A Primer on Machine Learning
Single and wondering how everyone from Grandma to Google knows? Read through to the end, and you might find the answer to one of these questions.
It is a quiet evening, and so you find yourself watching videos of cats playing the piano on YouTube when an ad draws your attention to a purchase you have recently been considering. Welcome to Machine Learning (ML), a branch of Artificial Intelligence (AI) dedicated to eradicating humanity. Well, maybe not quite—yet. For now, ML is confined to well-defined tasks. That is because ML uses algorithms (set of instructions) to tackle discrete problems and draw valid inferences (make educated guesses).
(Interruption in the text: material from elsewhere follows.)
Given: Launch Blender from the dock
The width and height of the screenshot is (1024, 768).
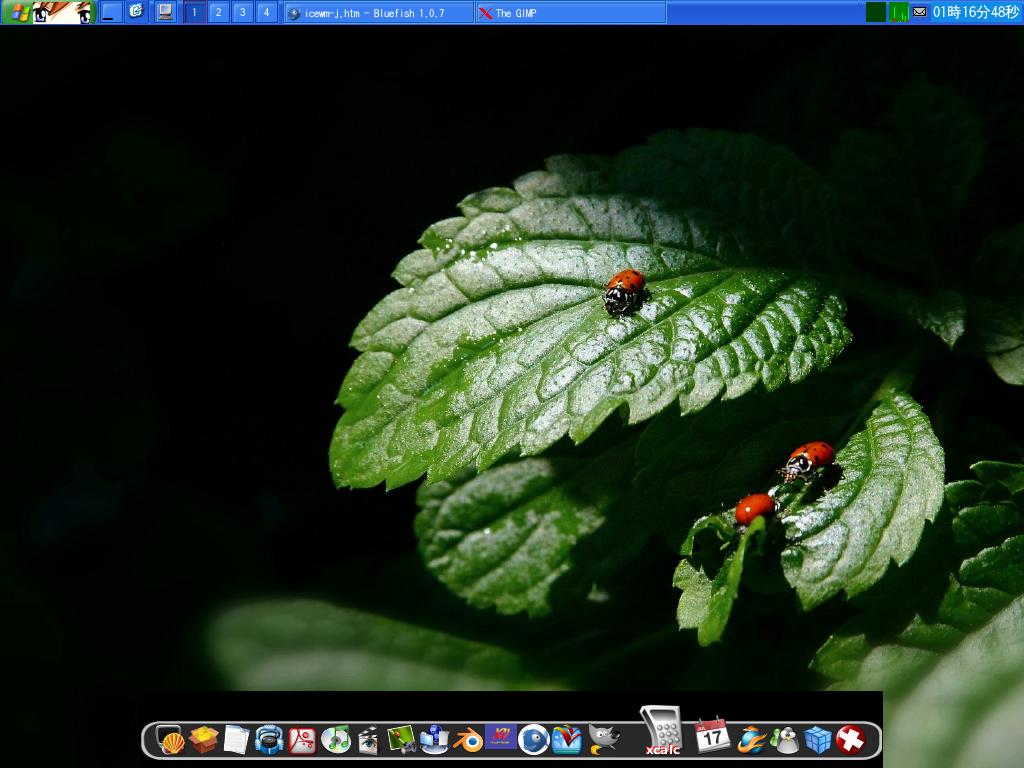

ML can broadly be categorised into three, namely supervised learning, unsupervised learning, and deep learning. Central to each is learning from experience to make informed decisions. Where they differ is in the precise approach adopted. This piece is intended to be an overview of those similarities and differences.
Supervised learning can be understood as directed learning. That is, when someone with the right answer, called a supervisor, points out mistakes during the enlightenment process. Supervised learning is often applied to asset price prediction (referred to as regression) and fraud detection (referred to as classification). What makes these types of problems well-suited to supervised learning is the availability of accurate historical data. Said otherwise, supervised learning requires labelled data (or answers) to differentiate right from wrong.
Knowledge, however, is not limited to the classroom. We also learn through real-world experience, in what is known as experiential learning. Unsupervised learning, therefore, excels in contexts where there is no single correct answer. Customer segmentation (or clustering) is one such example, where the result of grouping customers based on similar attributes is likely to be a function of the criteria used. In many ways, unsupervised learning resembles the way we humans make progress. It is, for instance, how infants learn to walk. Without explicit instruction, they practice, stumble, and slowly get better at the delicate act of keeping one foot in front of the other. Evaluating the performance of unsupervised learning models can thus be a vexing proposition. Imagine grading a toddler on the proficiency of their walk.
That brings us to the third type of ML, deep learning. Deep learning is learning from past mistakes by iteratively adjusting behaviour to minimise error. Think back to the first time you accidentally touched a hot stove. Chances are the tingling sensation you felt on your fingertips, dissuaded you from repeating it. Similarly, a deep learning model adjusts its forecast by minimising a cost function (a mathematical penalty for making poor decisions). For this reason, deep learning has proven amenable to time-series analysis, i.e. predicting the movement of stock prices and other traded assets.
Deep learning, or neural networks, can also be applied to classification type problems with a higher degree of accuracy. Say, for example, you buy your partner a £40 bouquet every Friday at 1 p.m. in London. After the first few instances, a deep learning model will begin to interpret this as normal behaviour for the card. If you (or somebody else ostensibly on your behalf) then tries to withdraw £3000 from an ATM in Tasmania, the model will automatically generate an alert. While the example may seem contrived, imagine scaling the same phenomenon across hundreds of millions of transactions across a global network in real-time, and it is easy to see why financial institutions have become some of the most enthusiastic adopters of neural networks.
So there you have it. Google infers your relationship status by using your browsing history to assign you to a group of users with similar browsing habits, where a binary classifier is typically employed to label you as either ‘single’ or ‘in a relationship’. Just try explaining it's complicated’ to a machine.